FTSE 100 directors’ total earnings have risen by more than 21% in the past year while average wages in the UK have stagnated, according to research by Incomes Data Services (IDS). 

Its IDS Directors pay report 2014/15, which collates data from organisations’ annual reports, found that the overall earnings growth was driven by a 44% increase in long-term incentive share awards and a 12% increase in bonuses for FTSE 100 directors.

However, salary rises remained muted, increasing by just 2.5%.

The long-term impact of high earnings growth has widened the pay differential between FTSE 100 chief executives and the rest of the workforce.

The report found that between 2000 and 2014 the median total earnings for FTSE 100 chief executives increased by 278%, while the corresponding rise in total earnings for full-time employees was 48%.

In 2014, a FTSE 100 chief executive earned 120 times more than a full-time employee.

The average total earnings were £2.4 million for a FTSE 100 director, rising to £3.3 million for a FTSE 100 chief executive, while the median salary was £832,300.

The research found that media, marketing and telecommunication chief executives have the highest total earnings of the FTSE 100 listed organisations, with chief executives earning £6.9 million.

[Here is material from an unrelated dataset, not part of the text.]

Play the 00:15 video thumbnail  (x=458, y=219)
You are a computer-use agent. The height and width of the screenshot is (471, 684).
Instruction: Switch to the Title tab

The lowest paying sector for chief executives was the retail and distribution industry, with total earnings averaging £1.4 million.

Steve Tatton, editor of the IDS report, said: “FTSE 100 directors have seen their total earnings jump sharply in the last year, fuelled by a rise in the value of share based awards. Bonus payments have also recovered strongly following a downturn last year.

“The pattern of pay growth highlights the complex make up of directors’ remuneration.

“Salary rises may be modest but this can be more than made up for by the receipt of incentive payments.

“When such incentives pay out, they can pay out substantial sums, giving a significant boost to directors’ earnings.

“While the new rules seemingly signalled the beginning of a new era in remuneration disclosure and shareholder power, it still remains to be seen whether the reforms will lead to an improvement in boardroom pay transparency.”